The purpose of the proposed project it to approach the issue of a possible causality between AGN activity and star formation in the AGN population and the role of mergers and secular processes as triggers of these activities from multiple angles, and can be broken down into:
1) The study of star formation on the hosts of optically bright SDSS quasars, hosts of type 2 AGN sample selected based on emission line properties, and a comparison between two type 1 and type 2 samples, matched in optical properties and redshift. Herschel-SPIRE fluxes from the Herschel point source catalogue will be used as indicators of the star formation. Already existing Spectral Energy Distribution fitting codes a well as AGN models will be used but updates are foreseen.
2) The study of the dust properties of 28 far-infrared (FIR) bright SDSS quasars at 2<z<4 with available ALMA band 7 continuum data and comparison with results on submm galaxies (SMGs) from the ALMA archive and the literature.
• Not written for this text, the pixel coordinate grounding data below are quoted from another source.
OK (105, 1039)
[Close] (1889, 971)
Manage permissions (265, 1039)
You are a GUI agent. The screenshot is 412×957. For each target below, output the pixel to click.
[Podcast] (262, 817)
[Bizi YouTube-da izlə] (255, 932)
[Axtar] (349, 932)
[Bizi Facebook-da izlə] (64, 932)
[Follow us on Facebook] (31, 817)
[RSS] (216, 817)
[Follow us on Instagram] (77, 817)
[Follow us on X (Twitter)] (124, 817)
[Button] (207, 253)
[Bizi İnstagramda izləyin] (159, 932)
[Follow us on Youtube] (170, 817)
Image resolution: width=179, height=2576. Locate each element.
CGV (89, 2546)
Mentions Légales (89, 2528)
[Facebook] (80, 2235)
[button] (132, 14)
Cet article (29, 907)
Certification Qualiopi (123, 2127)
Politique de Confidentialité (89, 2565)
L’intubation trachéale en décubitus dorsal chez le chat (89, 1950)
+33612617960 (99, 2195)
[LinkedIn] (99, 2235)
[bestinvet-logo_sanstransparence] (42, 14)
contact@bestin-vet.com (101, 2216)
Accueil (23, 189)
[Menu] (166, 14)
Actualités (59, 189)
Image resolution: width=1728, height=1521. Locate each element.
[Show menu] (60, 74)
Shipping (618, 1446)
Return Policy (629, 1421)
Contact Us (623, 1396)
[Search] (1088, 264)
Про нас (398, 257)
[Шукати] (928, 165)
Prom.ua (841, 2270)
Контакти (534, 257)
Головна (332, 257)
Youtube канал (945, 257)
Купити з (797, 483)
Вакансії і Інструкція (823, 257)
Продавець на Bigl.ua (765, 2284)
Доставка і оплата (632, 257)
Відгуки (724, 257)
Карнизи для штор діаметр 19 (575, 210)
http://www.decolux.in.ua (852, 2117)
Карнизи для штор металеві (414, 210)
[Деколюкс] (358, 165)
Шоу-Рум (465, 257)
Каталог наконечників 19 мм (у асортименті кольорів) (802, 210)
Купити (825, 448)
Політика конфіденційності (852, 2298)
This part of the study will help placing the FIR-bright quasar population into the more general context of submm galaxies and their properties.
3) The preparation of follow up proposals in the optical, near-infrared and submm with a variety of facilities (VLT, WHT, GTC, ALMA, NOEMA) in order to study the multiplicities found in the pilot study of the 28 quasars, identify the new sources found in the vicinity of the quasars and study their nature. An effort will be also made to confirm (or refute) what seem to be single point-like submm counterparts of quasars, implying secular processes at play.